# Task to carry out:
Text in the records must be reproduced exactly, and pictures must be skipped.

# Dataset records:
__________________________________________________

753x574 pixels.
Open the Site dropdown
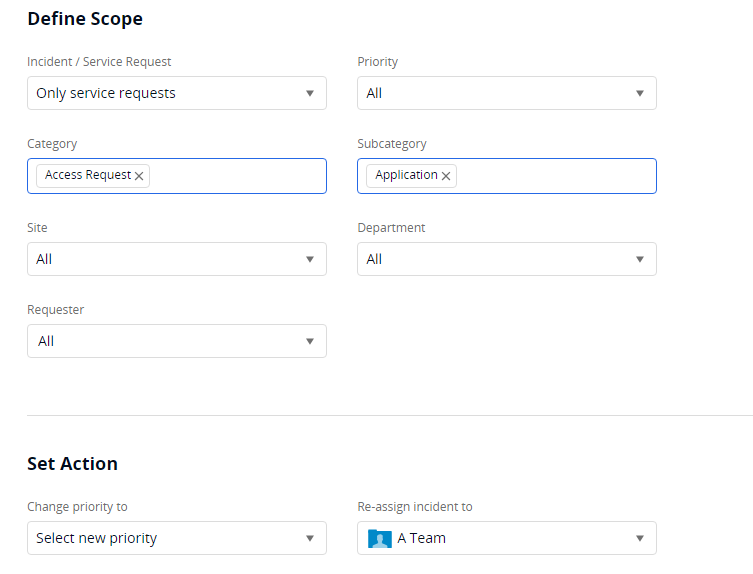(x=176, y=259)
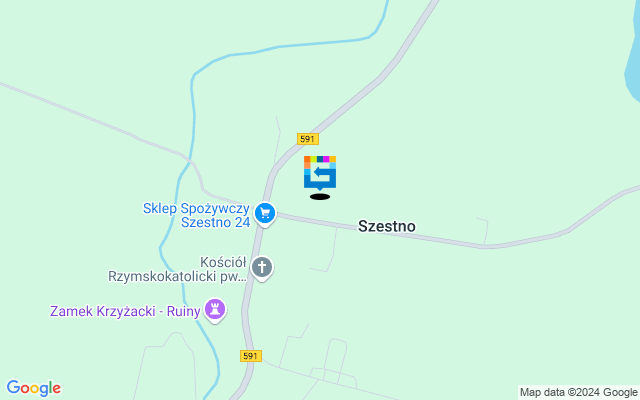Open Sklep Spożywczy Szestno 24 label
640x400 pixels.
[x=196, y=215]
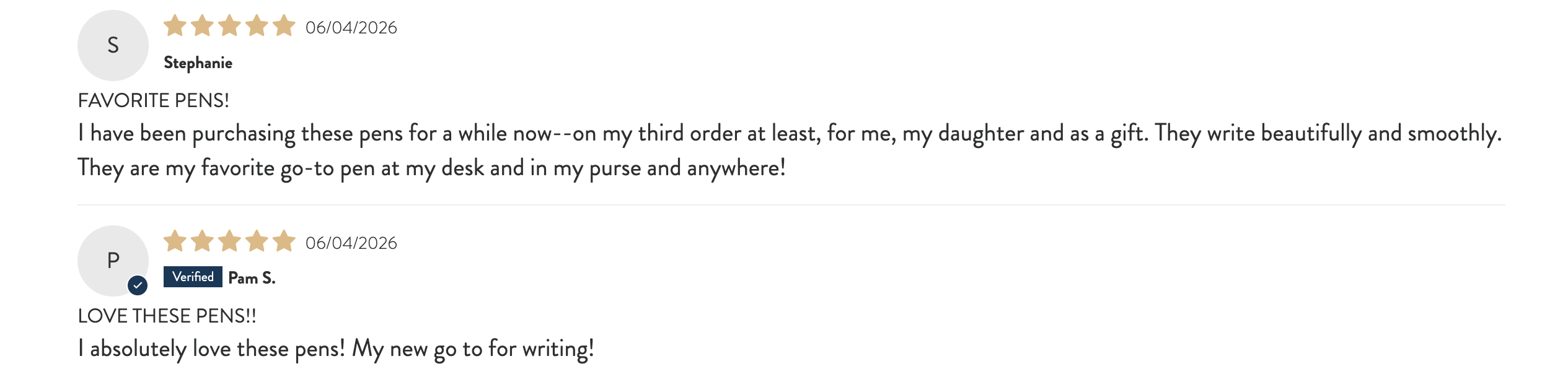Click Stephanie's review body text

[x=790, y=150]
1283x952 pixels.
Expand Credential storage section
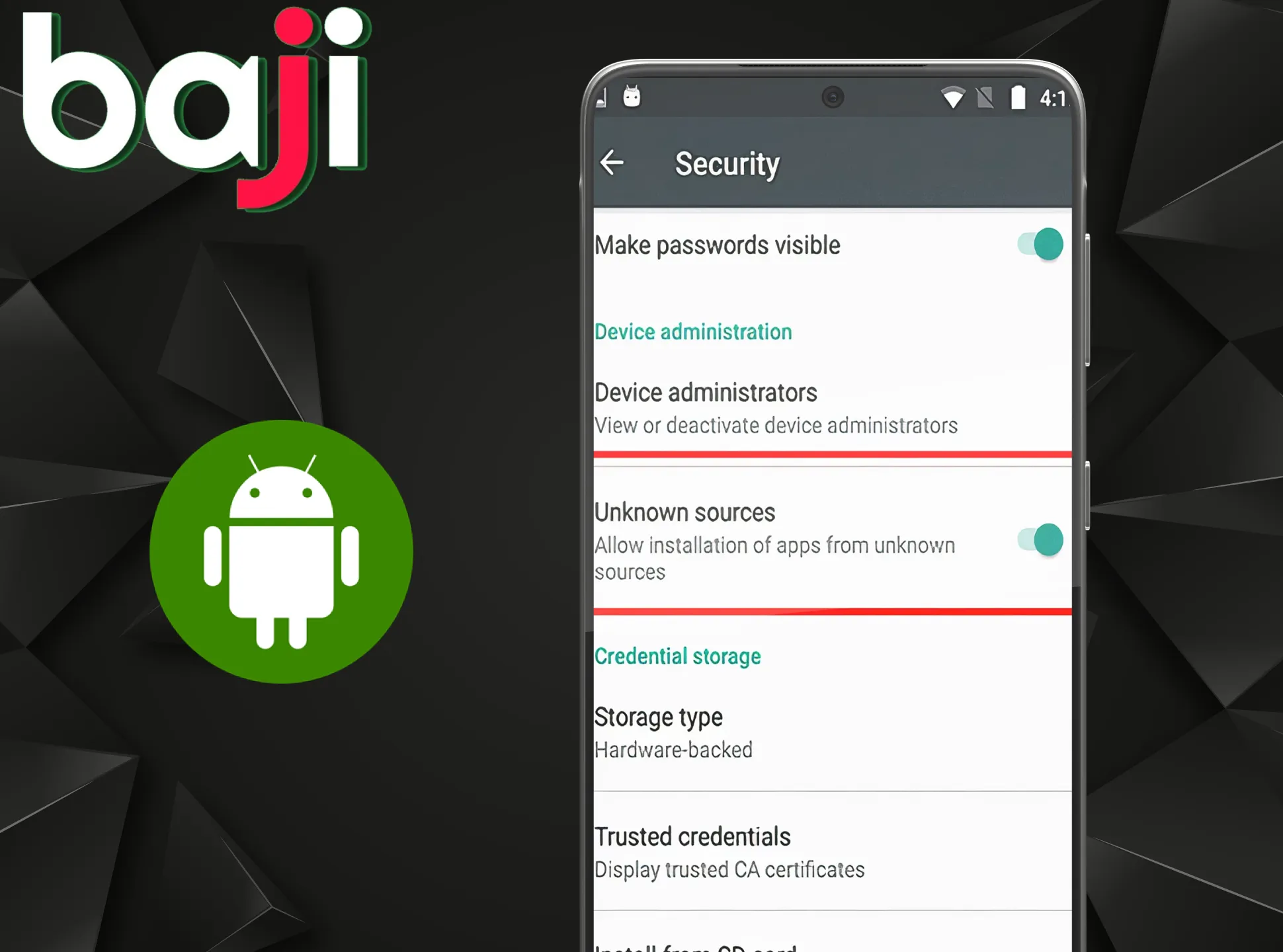click(x=677, y=655)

__________________________________________________

# Result of the task:
753x574 pixels.
Open the Site dropdown
(x=176, y=259)
Open Sklep Spożywczy Szestno 24 label
640x400 pixels.
[x=196, y=215]
Click Stephanie's review body text

[x=790, y=150]
1283x952 pixels.
Expand Credential storage section
click(x=677, y=655)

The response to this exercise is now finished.